Я во все глаза смотрела на эту женщину, которая всегда внушала мне трепет одним только несгибаемым характером; пусть она и была иногда чересчур резка и сложна в общении и понимании, я пыталась равняться на неё и брала пример, считала её манеру держаться образцом для подражания, а на деле Алла Эдуардовна оказалась мало чем отличалась от базарной бабки.

– Вы даже не представляете, какой жалкой сейчас выглядите, – неверующе покачала головой и, наскоро застегнув чемодан, практически бегом бросилась в коридор.

Из комнаты через секунду раздались ругательства, которые я пыталась игнорировать, пока спускалась по лестнице обратно на первый этаж, мечтая поскорее убраться из этого дома подальше. Колёсики чемодана гулко стучали по ступенькам, потому что тот вышел довольно тяжёлым, и мой уход обещал быть довольно шумным, особенно учитывая те проклятия, которые сыпала мне в спину свекровь.
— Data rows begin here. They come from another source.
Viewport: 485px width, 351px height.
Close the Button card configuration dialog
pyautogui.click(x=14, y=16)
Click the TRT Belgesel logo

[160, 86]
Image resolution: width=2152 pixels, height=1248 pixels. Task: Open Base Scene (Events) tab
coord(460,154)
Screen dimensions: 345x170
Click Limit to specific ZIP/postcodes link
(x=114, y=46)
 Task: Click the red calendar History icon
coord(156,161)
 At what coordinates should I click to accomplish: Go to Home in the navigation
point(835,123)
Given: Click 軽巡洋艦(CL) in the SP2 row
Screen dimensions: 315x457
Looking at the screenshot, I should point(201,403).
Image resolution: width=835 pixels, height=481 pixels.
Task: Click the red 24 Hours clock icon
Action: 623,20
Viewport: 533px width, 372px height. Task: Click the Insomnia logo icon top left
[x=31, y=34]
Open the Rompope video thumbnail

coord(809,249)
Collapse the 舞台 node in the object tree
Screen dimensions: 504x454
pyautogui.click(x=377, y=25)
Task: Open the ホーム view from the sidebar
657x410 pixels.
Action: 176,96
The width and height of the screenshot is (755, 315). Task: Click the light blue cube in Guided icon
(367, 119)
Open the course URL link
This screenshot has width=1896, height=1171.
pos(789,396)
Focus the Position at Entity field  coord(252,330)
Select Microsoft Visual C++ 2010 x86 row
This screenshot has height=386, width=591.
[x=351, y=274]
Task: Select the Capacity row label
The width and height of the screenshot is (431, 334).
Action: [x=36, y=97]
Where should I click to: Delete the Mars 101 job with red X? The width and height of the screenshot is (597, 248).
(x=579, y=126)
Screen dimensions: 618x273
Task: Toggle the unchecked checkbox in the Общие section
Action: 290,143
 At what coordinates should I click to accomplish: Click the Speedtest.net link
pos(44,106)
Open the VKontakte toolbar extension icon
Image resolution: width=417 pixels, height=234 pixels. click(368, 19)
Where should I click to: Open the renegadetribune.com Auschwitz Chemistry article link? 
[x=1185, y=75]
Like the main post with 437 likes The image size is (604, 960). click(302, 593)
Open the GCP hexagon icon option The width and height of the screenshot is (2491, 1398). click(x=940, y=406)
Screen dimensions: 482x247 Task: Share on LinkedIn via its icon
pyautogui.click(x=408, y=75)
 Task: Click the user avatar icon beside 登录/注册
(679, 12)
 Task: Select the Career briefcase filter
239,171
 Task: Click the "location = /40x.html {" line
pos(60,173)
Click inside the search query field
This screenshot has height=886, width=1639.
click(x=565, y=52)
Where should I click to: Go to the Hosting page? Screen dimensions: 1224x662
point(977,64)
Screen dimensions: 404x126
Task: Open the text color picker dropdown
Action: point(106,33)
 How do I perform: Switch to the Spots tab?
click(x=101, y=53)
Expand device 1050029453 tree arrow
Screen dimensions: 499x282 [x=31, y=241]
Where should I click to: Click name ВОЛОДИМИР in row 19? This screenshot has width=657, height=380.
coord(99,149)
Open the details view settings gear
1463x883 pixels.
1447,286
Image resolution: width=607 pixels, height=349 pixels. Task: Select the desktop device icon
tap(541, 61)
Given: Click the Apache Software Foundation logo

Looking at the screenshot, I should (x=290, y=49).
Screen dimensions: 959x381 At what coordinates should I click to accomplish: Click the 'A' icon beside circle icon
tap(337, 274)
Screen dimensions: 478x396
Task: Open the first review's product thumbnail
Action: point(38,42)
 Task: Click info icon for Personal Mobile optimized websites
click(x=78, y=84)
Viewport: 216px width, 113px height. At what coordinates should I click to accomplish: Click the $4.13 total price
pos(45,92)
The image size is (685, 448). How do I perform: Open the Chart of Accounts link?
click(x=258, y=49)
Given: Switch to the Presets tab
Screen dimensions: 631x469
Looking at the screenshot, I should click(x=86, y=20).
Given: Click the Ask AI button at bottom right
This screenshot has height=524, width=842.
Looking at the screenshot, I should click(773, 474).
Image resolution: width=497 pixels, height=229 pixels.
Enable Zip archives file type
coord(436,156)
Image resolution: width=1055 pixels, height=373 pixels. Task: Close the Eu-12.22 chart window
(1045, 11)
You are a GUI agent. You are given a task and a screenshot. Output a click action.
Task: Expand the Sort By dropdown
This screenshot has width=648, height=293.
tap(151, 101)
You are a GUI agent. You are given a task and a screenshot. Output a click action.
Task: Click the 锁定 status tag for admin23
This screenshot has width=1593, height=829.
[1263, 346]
Но, видимо, я где-то просчиталась, потому что входная дверь хлопнула, и через секунду передо мной остановился Миша, который вначале бросил недоумённый взгляд на свою мать, которая, цокая шпильками, уже спускалась за мной следом, а после посмотрел на меня, и лицо его приобрело хмурое выражение.

Хотя чемодан в моих руках его определённо удивил.

– Что за представление ты здесь устраиваешь? – вскинул подбородок.

– Я похожа на клоуна, чтобы представление устраивать? – Я держалась уже из последних сил и из них же – держала лицо. – Я собрала свои вещи и возвращаюсь в Россию – на этот раз насовсем. Провожать меня не нужно, звонить – тоже, на развод подам сама.

Я обошла его по дуге и двинулась к выходу.

– Ты самая настоящая дура! – рявкнул у меня за спиной. Голос был пропитан достаточным количеством злости, чтобы заставить меня вздрогнуть. – Кому и что ты пытаешься доказать? Думаешь, кто-то в этом доме не сможет без тебя обойтись? Да кому ты нужна кроме меня? Всё, что у тебя есть – это деньги твоей семьи, но без неё, сама по себе, ты ничего не стоишь. Даже вещи на тебе куплены мной!